Quivers, exact categories, and A-infinity algebras

The research project aims to significantly advance our knowledge on exact categories by developing a theory of quiver and relations for them, using homological and homotopical algebra like A-infinity algebras, corings, and semialgebras.Exact categories were introduced by Quillen in 1972 as a framework for algebraic K-theory.

They are a generalisation of abelian categories that keeps a notion of short exact sequences, but drops general existence of (co)kernels and the first isomorphism theorem.Exact categories are abundant throughout mathematics, including Banach spaces in functional analysis,vector bundles and Cohen-Macaulay modules in algebraic geometry, categories of modules with a Verma flag in representation theory, but even monomorphism categories in topological data analysis.An indispensable tool in the study of abelian categories has been the notion of a quiver and relations.

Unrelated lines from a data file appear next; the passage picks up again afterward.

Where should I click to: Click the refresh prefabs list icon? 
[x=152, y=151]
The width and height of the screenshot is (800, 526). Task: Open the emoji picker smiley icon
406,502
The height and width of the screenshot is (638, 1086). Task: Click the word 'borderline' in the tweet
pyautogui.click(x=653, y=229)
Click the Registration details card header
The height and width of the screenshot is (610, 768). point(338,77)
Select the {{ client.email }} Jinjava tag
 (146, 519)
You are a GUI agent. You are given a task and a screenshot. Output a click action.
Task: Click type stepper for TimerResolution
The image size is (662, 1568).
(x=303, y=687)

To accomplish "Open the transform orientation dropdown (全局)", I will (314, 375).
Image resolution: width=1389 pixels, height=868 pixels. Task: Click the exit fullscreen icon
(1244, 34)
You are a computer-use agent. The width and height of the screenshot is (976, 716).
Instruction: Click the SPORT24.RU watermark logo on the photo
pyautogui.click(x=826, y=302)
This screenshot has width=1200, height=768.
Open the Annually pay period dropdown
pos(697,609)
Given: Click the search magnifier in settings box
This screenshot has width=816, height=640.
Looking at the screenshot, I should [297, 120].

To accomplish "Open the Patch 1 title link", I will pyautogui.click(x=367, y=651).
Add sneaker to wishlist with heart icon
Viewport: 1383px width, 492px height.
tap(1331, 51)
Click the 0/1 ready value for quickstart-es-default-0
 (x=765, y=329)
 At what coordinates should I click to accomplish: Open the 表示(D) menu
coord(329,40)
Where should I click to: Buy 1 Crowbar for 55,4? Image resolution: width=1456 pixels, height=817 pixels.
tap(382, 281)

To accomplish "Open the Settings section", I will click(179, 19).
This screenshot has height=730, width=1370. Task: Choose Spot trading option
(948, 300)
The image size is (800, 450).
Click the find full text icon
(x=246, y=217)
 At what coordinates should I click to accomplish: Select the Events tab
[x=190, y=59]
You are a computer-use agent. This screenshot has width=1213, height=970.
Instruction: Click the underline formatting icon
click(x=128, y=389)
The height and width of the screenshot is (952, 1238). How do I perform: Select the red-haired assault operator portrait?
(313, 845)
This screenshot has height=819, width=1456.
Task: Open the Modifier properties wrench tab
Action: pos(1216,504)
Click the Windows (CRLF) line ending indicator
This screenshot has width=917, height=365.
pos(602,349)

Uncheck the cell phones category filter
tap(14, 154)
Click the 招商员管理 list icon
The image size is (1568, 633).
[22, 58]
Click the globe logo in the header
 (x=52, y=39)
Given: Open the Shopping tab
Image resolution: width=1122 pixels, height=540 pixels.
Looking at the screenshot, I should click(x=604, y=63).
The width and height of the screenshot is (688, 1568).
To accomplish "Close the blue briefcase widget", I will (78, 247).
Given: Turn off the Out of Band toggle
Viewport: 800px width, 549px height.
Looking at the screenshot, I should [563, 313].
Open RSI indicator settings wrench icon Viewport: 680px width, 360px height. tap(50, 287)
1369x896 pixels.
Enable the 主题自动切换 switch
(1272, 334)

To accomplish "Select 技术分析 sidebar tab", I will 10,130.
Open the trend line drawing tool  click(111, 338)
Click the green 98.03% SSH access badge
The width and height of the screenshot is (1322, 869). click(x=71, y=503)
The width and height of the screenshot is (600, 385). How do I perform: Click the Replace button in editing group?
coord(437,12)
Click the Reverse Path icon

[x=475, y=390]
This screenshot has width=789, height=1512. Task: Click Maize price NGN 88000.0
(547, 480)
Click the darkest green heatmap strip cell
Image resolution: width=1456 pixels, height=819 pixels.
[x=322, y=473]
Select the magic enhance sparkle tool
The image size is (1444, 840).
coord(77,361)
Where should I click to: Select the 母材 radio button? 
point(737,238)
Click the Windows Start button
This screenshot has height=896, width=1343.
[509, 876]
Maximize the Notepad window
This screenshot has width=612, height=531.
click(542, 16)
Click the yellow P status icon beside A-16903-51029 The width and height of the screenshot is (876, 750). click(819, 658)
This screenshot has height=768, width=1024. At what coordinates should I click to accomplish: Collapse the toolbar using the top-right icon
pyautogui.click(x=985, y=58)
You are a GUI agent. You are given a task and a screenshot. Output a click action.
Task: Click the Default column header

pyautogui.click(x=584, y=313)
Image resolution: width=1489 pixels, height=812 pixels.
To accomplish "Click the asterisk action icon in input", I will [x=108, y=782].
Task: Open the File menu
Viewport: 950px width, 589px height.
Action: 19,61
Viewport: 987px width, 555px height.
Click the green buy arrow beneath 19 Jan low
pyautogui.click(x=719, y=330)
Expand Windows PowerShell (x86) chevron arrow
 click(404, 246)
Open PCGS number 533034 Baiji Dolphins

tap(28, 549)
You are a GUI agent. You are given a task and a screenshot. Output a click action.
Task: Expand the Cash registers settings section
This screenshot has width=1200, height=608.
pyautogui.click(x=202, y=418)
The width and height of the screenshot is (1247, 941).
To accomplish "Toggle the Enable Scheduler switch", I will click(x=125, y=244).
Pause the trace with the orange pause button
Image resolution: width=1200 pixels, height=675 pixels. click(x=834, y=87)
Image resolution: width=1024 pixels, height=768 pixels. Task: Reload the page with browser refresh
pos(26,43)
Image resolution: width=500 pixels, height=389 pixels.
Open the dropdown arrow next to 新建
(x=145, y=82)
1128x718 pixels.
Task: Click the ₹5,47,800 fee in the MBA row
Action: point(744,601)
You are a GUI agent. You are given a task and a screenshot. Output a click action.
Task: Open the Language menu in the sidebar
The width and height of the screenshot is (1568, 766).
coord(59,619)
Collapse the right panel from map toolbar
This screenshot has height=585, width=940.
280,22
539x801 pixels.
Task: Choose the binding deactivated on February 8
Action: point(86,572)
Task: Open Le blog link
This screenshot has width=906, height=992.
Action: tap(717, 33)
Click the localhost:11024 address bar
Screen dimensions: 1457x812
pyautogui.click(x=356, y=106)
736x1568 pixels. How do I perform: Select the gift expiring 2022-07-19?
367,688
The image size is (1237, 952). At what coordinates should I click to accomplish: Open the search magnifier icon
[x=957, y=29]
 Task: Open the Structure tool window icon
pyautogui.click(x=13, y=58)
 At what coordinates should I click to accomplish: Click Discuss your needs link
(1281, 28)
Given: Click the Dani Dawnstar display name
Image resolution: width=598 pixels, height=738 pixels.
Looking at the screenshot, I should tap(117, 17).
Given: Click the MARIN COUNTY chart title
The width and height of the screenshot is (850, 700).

This notion has been a key ingredient in the theory of cluster algebras, e.g. leading to a proof of the Zamolodchikov periodicity conjecture in theoretical physics, in tilting theory, leading to Kontsevich´s homological mirror symmetry, and in the theory of Hall algebras, which is used to study Donaldson-Thomas invariants for Calabi-Yau threefolds.The applicant´s joint work on existence, resp. uniqueness of exact Borel subalgebras for quasi-hereditary algebras with Koenig and Ovsienko, resp.

Miemietz, can be seen as an important instance for the theory we aim to develop and expand on in general.